Kit Paraíba
Aceitei de pronto o convite para a festa de cinquenta anos do filho mais velho de um casal de grandes amigos, que conhecemos quando moramos em João Pessoa durante quatro bons anos, no final da década de 70. Fazia muito tempo que procurava um motivo qualquer para voltar lá. A última vez foi há uns dez anos e só de passagem.

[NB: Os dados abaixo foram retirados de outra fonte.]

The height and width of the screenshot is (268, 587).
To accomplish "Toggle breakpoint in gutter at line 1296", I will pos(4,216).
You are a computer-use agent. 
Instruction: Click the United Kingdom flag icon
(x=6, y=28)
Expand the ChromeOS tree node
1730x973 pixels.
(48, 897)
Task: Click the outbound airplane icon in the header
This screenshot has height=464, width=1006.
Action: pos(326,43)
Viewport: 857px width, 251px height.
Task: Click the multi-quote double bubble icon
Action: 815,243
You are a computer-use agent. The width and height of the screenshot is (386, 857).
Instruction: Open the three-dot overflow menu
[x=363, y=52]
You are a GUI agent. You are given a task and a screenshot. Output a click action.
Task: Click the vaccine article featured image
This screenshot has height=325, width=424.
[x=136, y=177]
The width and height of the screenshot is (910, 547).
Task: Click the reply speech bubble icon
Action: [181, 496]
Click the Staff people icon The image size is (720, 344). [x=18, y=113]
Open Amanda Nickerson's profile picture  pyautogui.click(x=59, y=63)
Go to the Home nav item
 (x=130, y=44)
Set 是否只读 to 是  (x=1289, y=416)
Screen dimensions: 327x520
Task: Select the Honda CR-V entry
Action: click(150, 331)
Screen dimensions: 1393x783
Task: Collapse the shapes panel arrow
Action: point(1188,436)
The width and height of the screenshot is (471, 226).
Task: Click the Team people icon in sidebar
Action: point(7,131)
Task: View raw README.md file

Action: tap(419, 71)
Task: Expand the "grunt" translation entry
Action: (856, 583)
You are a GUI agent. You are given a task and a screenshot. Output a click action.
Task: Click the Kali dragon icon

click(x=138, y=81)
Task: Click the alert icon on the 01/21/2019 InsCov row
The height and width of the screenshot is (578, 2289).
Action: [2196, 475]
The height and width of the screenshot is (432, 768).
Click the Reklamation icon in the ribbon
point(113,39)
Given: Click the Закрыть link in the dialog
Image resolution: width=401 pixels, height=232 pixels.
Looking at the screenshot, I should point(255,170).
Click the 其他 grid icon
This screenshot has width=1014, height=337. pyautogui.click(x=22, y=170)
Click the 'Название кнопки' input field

Ficamos hospedados em um sítio no caminho de Tambaba, a praia frequentada por pelados convictos, o mesmo que passamos muitos fins de semana na base de comida de fogão de lenha, partidas acaloradas de baralho, conversa besta regada a cachaça de cabeça, soneca em rede na varanda, muita água de coco e tudo o mais que o diabo recomenda. A casa foi ampliada e agora a mesa de jantar tem 16 lugares, sempre ocupados por gente animada, de bem com a vida. As pessoas estão mais velhas mas, em compensação, surgiram netos.
João Pessoa está bonita e bem cuidada. O centro e os bairros próximos continuam, tirando uns dois ou três prédios novos, exatamente iguais aos que conheci. Foi muito emocionante rever, intactas, a casinha na beira da praia que moramos no início e a casa que construímos depois. Elas ainda resistem à especulação imobiliária na região da orla. A cidade cresceu em direção às praias, inteligentemente. Soube que o prefeito anterior criou mais de trinta praças, todas com espaços para shows e esportes. O trânsito urbano já começa a complicar, mas fiquei com inveja das estradas de pista dupla que ligam João Pessoa a Recife, a Natal e a Campina Grande, embora os fluxos de veículos sejam bem menos dos que estão nos matando por aqui. Na beira da pista, três enormes cataventos brancos, com mais de setenta metros de altura, expressam modernidade e bom senso.
O mercado central nem parece o mesmo. Uma grande reforma vai deixando tudo mais limpo e organizado. Perde-se um pouco da originalidade mas ganha-se em conforto. As bancas estão repletas e coloridas, sobretudo pelas pilhas de uvas, melões, mangas e melancias produzidas no vale do rio São Franscisco. Antigamente os feirantes me tratavam por professor, em função da minha barba preta e dos cabelos longos. Agora, passados mais de trinta anos, foi a vez da minha cara de turista deslumbrado instigar o pessoal a caprichar nas ofertas. A visita ao mercado tinha algo de saudosismo, mas, na verdade, eu estava ali a serviço, querendo comprar os ingredientes básicos do chamado “Kit Paraíba”, com a intenção de prolongar o gostinho do passeio.
Não foi pouca coisa o que trouxemos nas malas e em uma boa caixa de isopor: quatro quilos de carne sol de alcatra e contra filé; feijão verde debulhado; farinha quebradinha e com goma, para engrossar o pirão; muita castanha de caju sem sal, sem nada; três tipos de queijo do sertão: de manteiga, de coalho – um tradicional e um pré-cozido; manteiga de garrafa; duas rapaduras, sendo uma bem escura; doce de caju em calda e em palito, cocada na quenga; biscoitinhos de goma; sequilhos; bolacha Sorda; um bom pedaço de quebra-queixo de coco verde e duas garrafas de cachaça Rainha, a minha preferida.
Além disso, veio também: um vidro de pimenta curtida da coleção do meu amigo Iveraldo Lucena; arroz negro e o da terra, vermelhinho, próprio para fazer o famoso arroz de leite, recheado com queijo; e, porque sou um apreciador fanático, tratei de trazer também uma buchada de bode completa.
A viagem foi tão boa que já aceitei o convite para passar os festejos de São João na granja e aproveitar para conhecer o Lajedo de Pai Mateus, perto de Cabaceiras, na região do Cariri paraibano.